## TEXTE CHOISI
+ + +

La Commission de la CEMAC qui, par lettre n°046/CJ/CEMAC/CJ/G/07 du
29/10/2007 rappelée par celle n°01/CJ/CEMAC/CJ/JR du 17/01/2008, à été invitée à
présenter son mémoire en défense n'a pas donné suite ;
DISCUSION
Mr. X Ad Aa ancien fonctionnaire de l’ |.E.D a saisi
la Cour de Justice de la CEMAC aux fins d’annulation de la Décision N° 01/07-
UEAC-CM-15 du 19/03/07du Conseil des Ministres le relevant des corps des
fonctionnaires dudit organe de la Communauté, au motif que l'acte a été pris par un
organe incompétent.
Il convient de rappeler que le service du greffe de la Chambre a notifié la
requête du demandeur au service juridique de la Commission le 17 janvier 2008 aux
fins de conclusions en défense. Mais en raison du mutisme de la partie
défenderesse, Un rappel lui a été adressé le 18 juillet 2008 sans succès ;
La Cour doit se prononcer sur sa compétence à connaître de cette affaire, sur
la recevabilité de la demande et examiner la compétence du Conseil des Ministres à
prendre la Décision attaquée avant d'aborder le fond de cette affaire.

+ + +

## DOCUMENTS FOURNIS
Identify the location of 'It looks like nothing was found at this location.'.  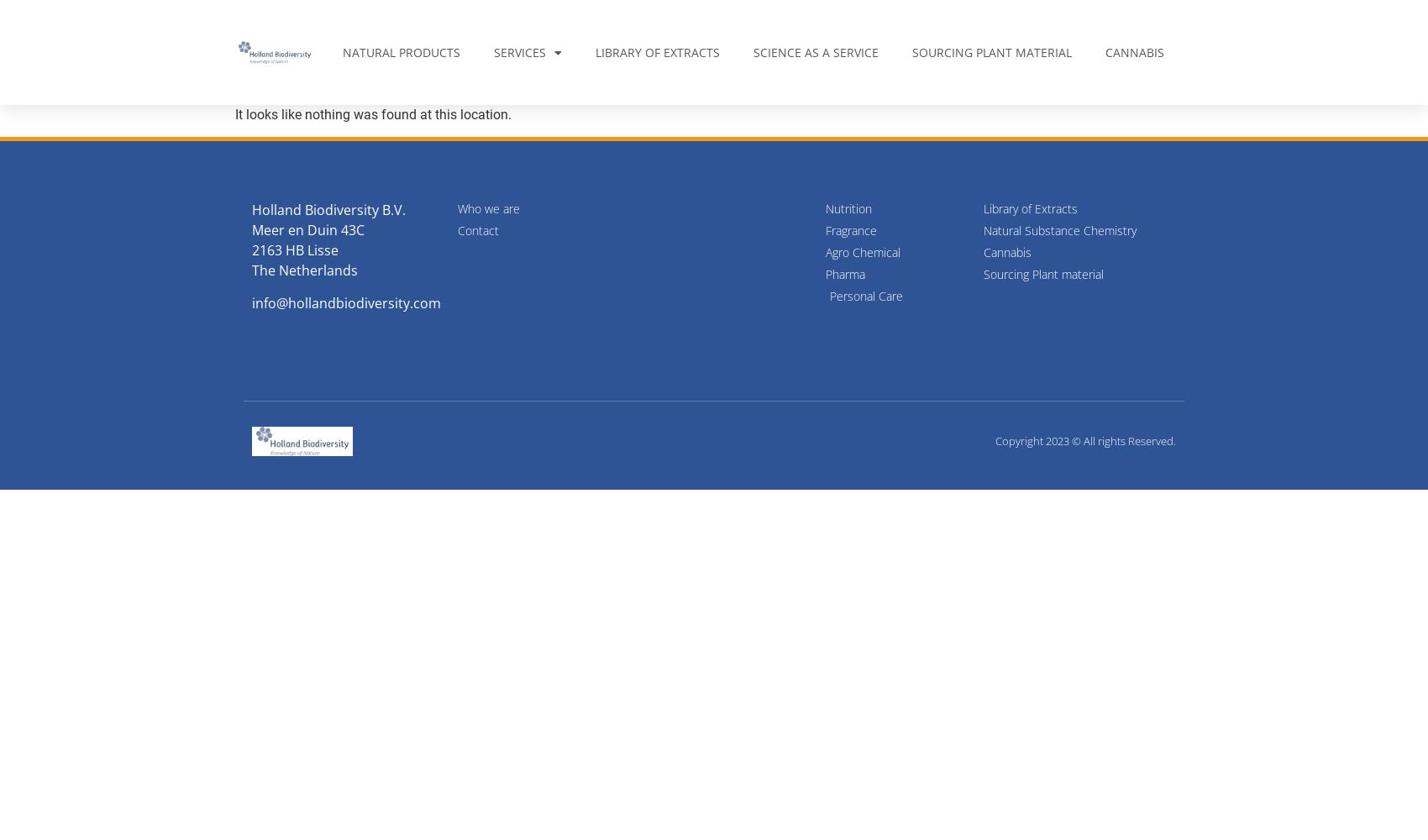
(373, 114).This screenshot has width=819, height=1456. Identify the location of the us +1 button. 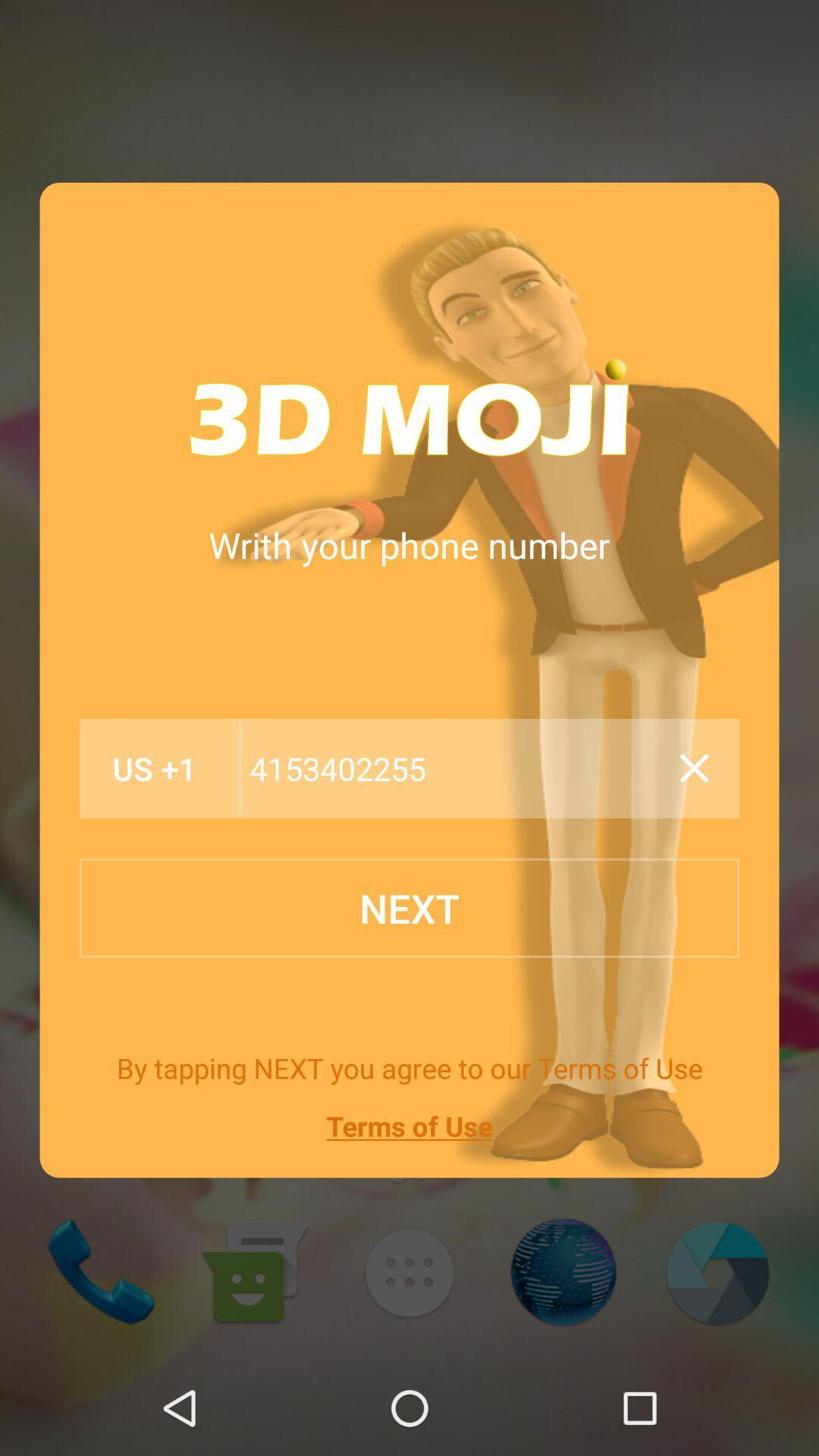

+ + +

## VOS TÂCHES
a) Modifiez tout ce qui va de « La Commission de » jusqu'à « organe incompétent. » dans le texte choisi, en remplaçant « mémoire en défense » par « réponse écrite ».
b) Répondez brièvement à ces questions sur le texte choisi :
(i) À quelle date le greffe a-t-il notifié la requête au service juridique de la Commission ?
(ii) À quelle date un rappel a-t-il été adressé à la partie défenderesse ?
(iii) Pour quel motif le demandeur conteste-t-il l'acte ?
c) Traduisez en anglais cette phrase du texte choisi : « Il convient de rappeler que le service du greffe de la Chambre a notifié la requête du demandeur au service juridique de la Commission le 17 janvier 2008 aux fins de conclusions en défense. »

## RÉPONSES
a)
La Commission de la CEMAC qui, par lettre n°046/CJ/CEMAC/CJ/G/07 du
29/10/2007 rappelée par celle n°01/CJ/CEMAC/CJ/JR du 17/01/2008, à été invitée à
présenter son réponse écrite n'a pas donné suite ;
DISCUSION
Mr. X Ad Aa ancien fonctionnaire de l’ |.E.D a saisi
la Cour de Justice de la CEMAC aux fins d’annulation de la Décision N° 01/07-
UEAC-CM-15 du 19/03/07du Conseil des Ministres le relevant des corps des
fonctionnaires dudit organe de la Communauté, au motif que l'acte a été pris par un
organe incompétent.

b)
(i) Le 17 janvier 2008.
(ii) Le 18 juillet 2008.
(iii) L'acte a été pris par un organe incompétent.

c) It should be recalled that the registry of the Chamber notified the applicant's request to the legal department of the Commission on January 17, 2008, for the purpose of submissions in defense.